++++ EXCERPT TO READ ++++

# Hagstrom Super Swede



## Wiser (Jan 6, 2010)

The Hagstrom Super Swede, does anyone have an opinion on these guitars or the company?

I saw bobb's new mando pick and that got me looking. I play a MIM Fender standard tele now (which I love) but I've been g.a.s.ing for something different. It looks fantastic on paper. I will of course go to the shop, pick it up and pretend I know what I'm doing, but I know there are a lot of people with a lot more knowledge and experience than myself here and I would value your thoughts and opinions.

Thank you.


*EDIT* Look what you made me do!


----------



## Emohawk (Feb 3, 2006)

I picked up a used Super Swede Tremar just before Christmas. Nice guitar for the money. Don't know if I'd have paid the new price, but you can find really good deals on them. It's one of the better Chinese made guitars I've played.


----------



## washburned (Oct 13, 2006)

I've never tried one that didn't play well. They sound good right out of the box. Switches etc. are iffy, the local dealer has had to replace a few. Still exceptional value. I find the regular Swede with the Les Paul scale nicer to play than the Super with the Fender scale. The Viking is an incredible value for a semi hollow.


----------



## sonic635 (Jan 14, 2007)

I have a Select Swede which has a shorter scale length than the super Swede. I wasn't fussy about the stock pickups so I got a pair of JS Moore pickups. It is a fine guitar that plays great With the JS Moore pickup change it is one of my guitars that I always leave out to play.


----------



## Wiser (Jan 6, 2010)

I'm starting to like the idea of the super swede. I was unsure at first with comments reading "not wroth retail price" and "cheap electronics". I know that's not what was said but that's how I read it, lol.

Tomorrow I'm going to try to make it to the music store and see what the suoer swede is about first hand.

Thank you for your feedback!


----------



## fredyfreeloader (Dec 11, 2010)

*The real Hagstrom. check on line*



Wiser said:


> The Hagstrom Super Swede, does anyone have an opinion on these guitars or the company?
> I saw bobb's new mando pick and that got me looking. I play a MIM Fender standard tele now (which I love) but I've been g.a.s.ing for something different. It looks fantastic on paper. I will of course go to the shop, pick it up and pretend I know what I'm doing, but I know there are a lot of people with a lot more knowledge and experience than myself here and I would value your thoughts and opinions.

++++ DATA UNDER STUDY ++++

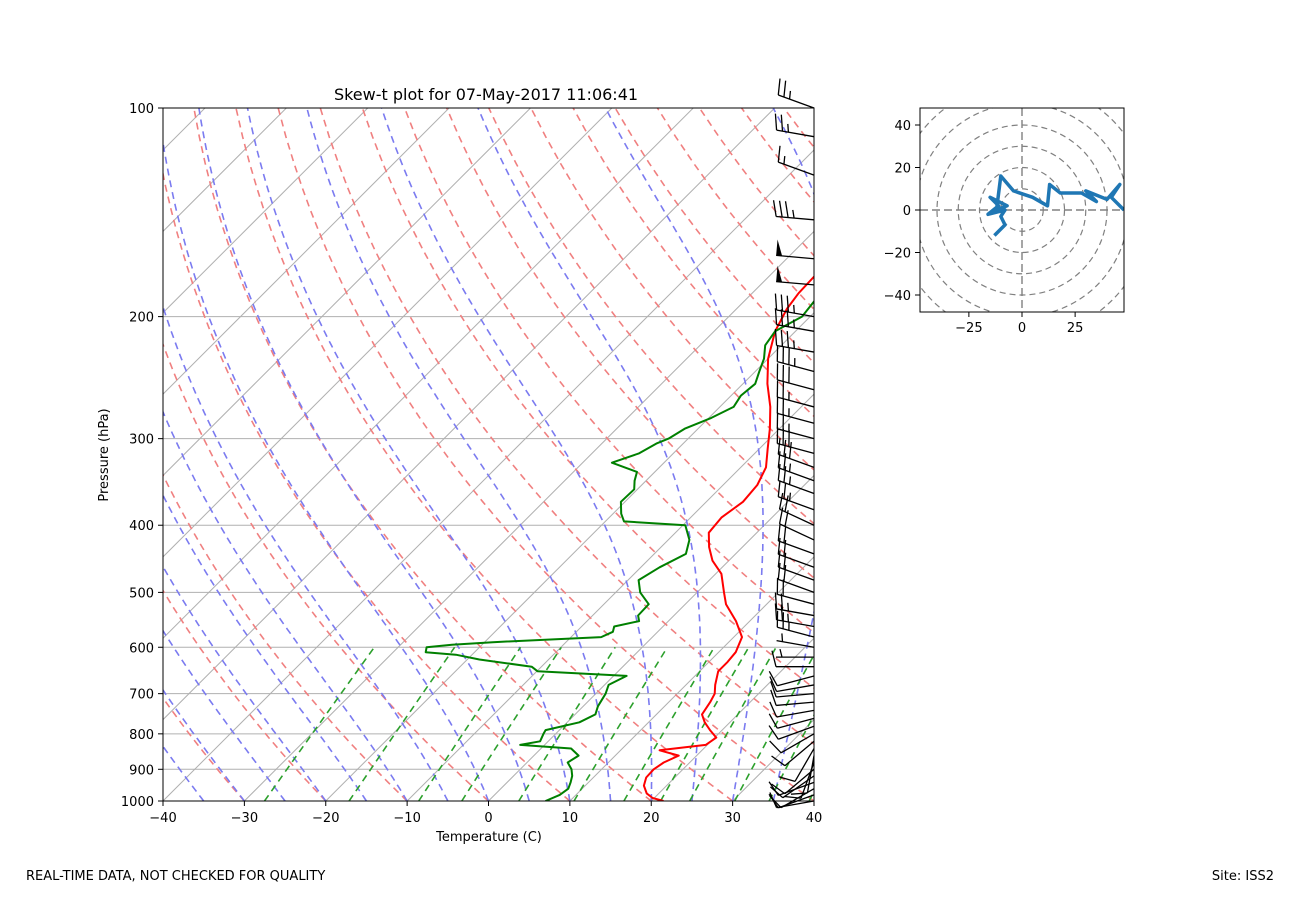 Image resolution: width=1300 pixels, height=900 pixels. I want to click on y-tick-label: 700, so click(142, 696). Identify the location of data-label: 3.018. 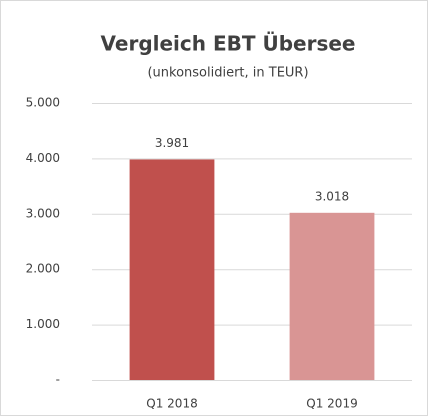
(332, 196).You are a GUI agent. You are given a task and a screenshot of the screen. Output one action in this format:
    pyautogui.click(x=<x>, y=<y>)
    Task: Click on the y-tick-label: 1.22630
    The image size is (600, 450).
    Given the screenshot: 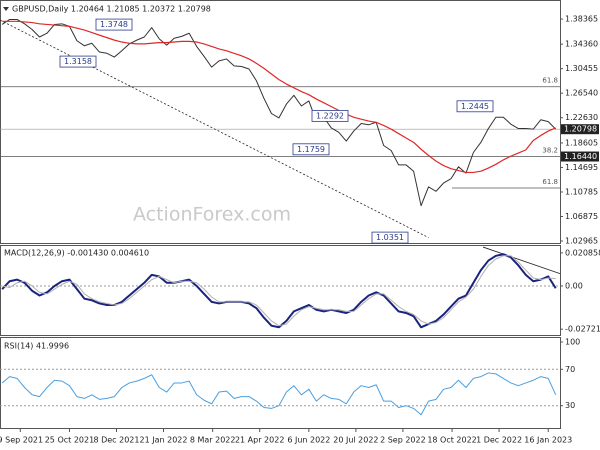 What is the action you would take?
    pyautogui.click(x=582, y=118)
     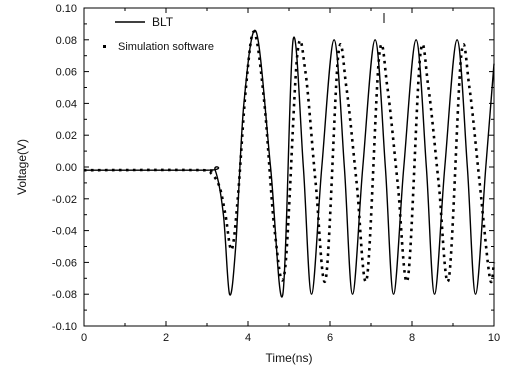 I want to click on legend-label-blt: BLT, so click(x=163, y=22). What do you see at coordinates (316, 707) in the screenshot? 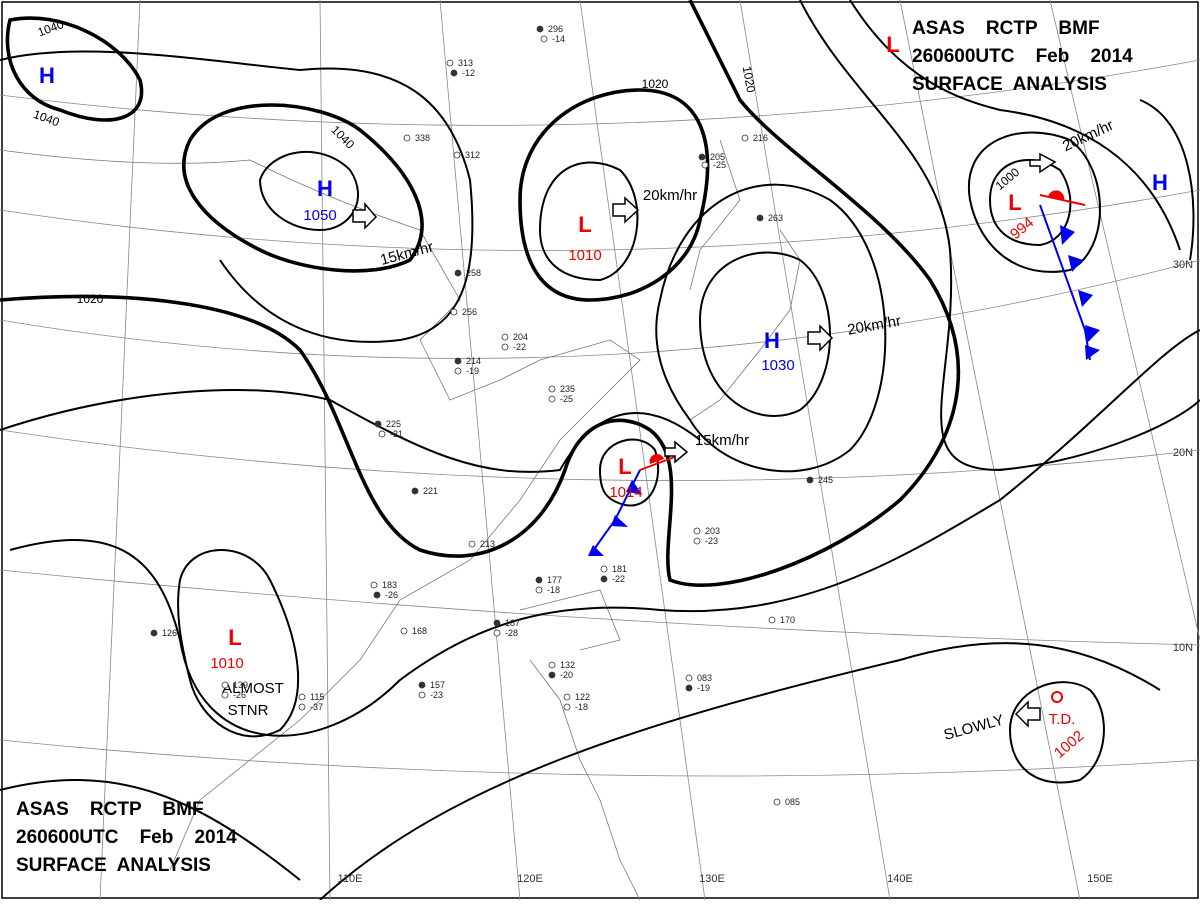
I see `station-value: -37` at bounding box center [316, 707].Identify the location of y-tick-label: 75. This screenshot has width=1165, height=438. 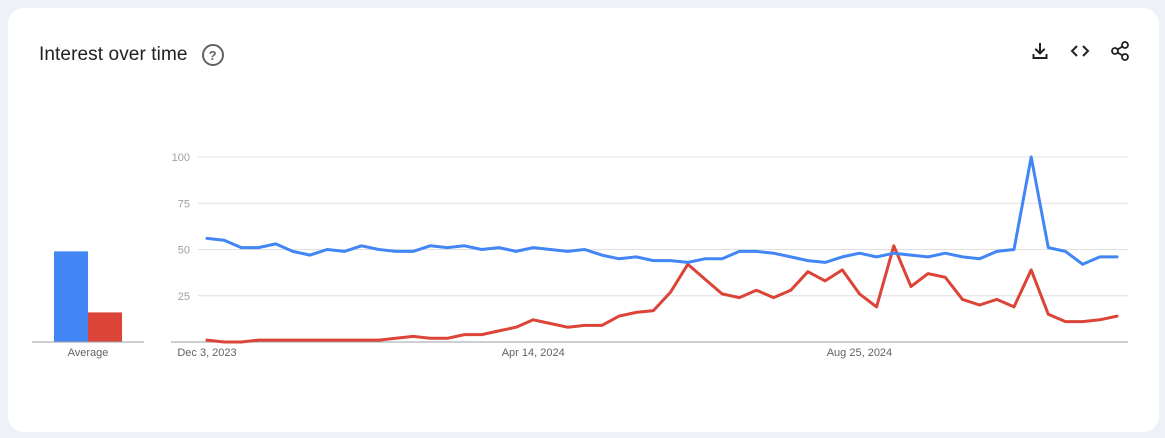
(184, 204).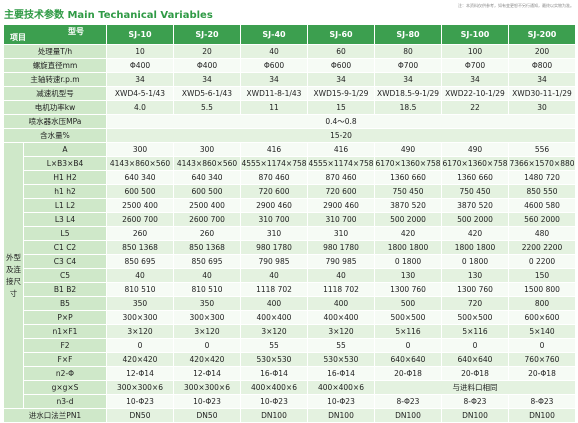 The image size is (578, 423). Describe the element at coordinates (290, 304) in the screenshot. I see `table-row: B5 350 350 400 400 500 720 800` at that location.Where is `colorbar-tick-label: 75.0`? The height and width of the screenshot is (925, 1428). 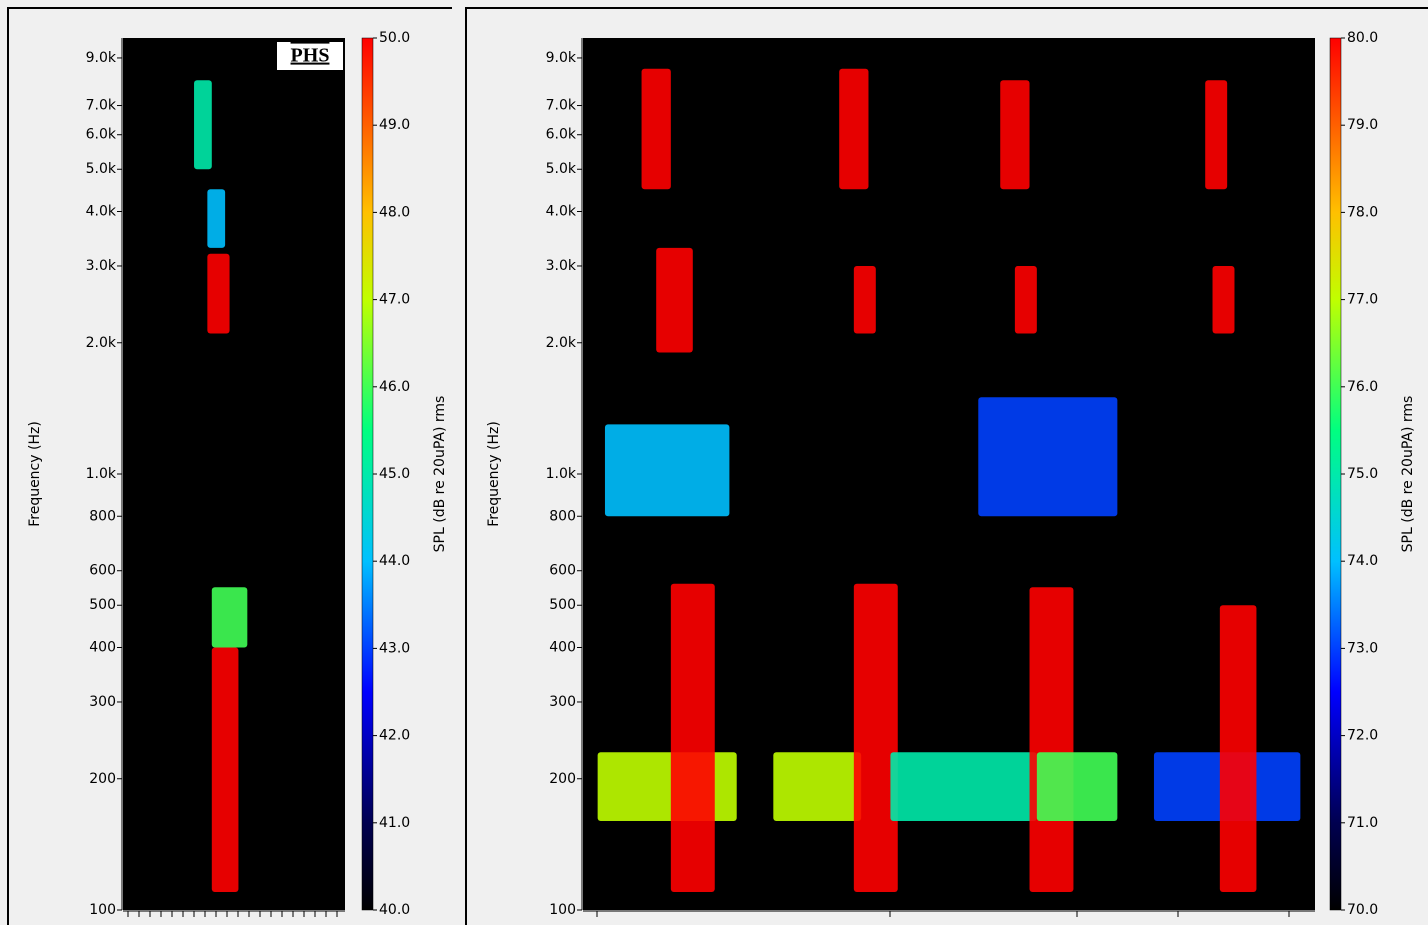 colorbar-tick-label: 75.0 is located at coordinates (1362, 474).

++++

§ WHAT TO WORK ON:
A. In the Hagstrom Super Swede thread, which model does washburned call an incredible value for a semi hollow?
B. Reproduce the passage of the Hagstrom Super Swede thread from "I have a Select" up to and including "for your feedback!".

§ TASK RESULTS:
A. The Viking.

B.
I have a Select Swede which has a shorter scale length than the super Swede. I wasn't fussy about the stock pickups so I got a pair of JS Moore pickups. It is a fine guitar that plays great With the JS Moore pickup change it is one of my guitars that I always leave out to play.


----------



## Wiser (Jan 6, 2010)

I'm starting to like the idea of the super swede. I was unsure at first with comments reading "not wroth retail price" and "cheap electronics". I know that's not what was said but that's how I read it, lol.

Tomorrow I'm going to try to make it to the music store and see what the suoer swede is about first hand.

Thank you for your feedback!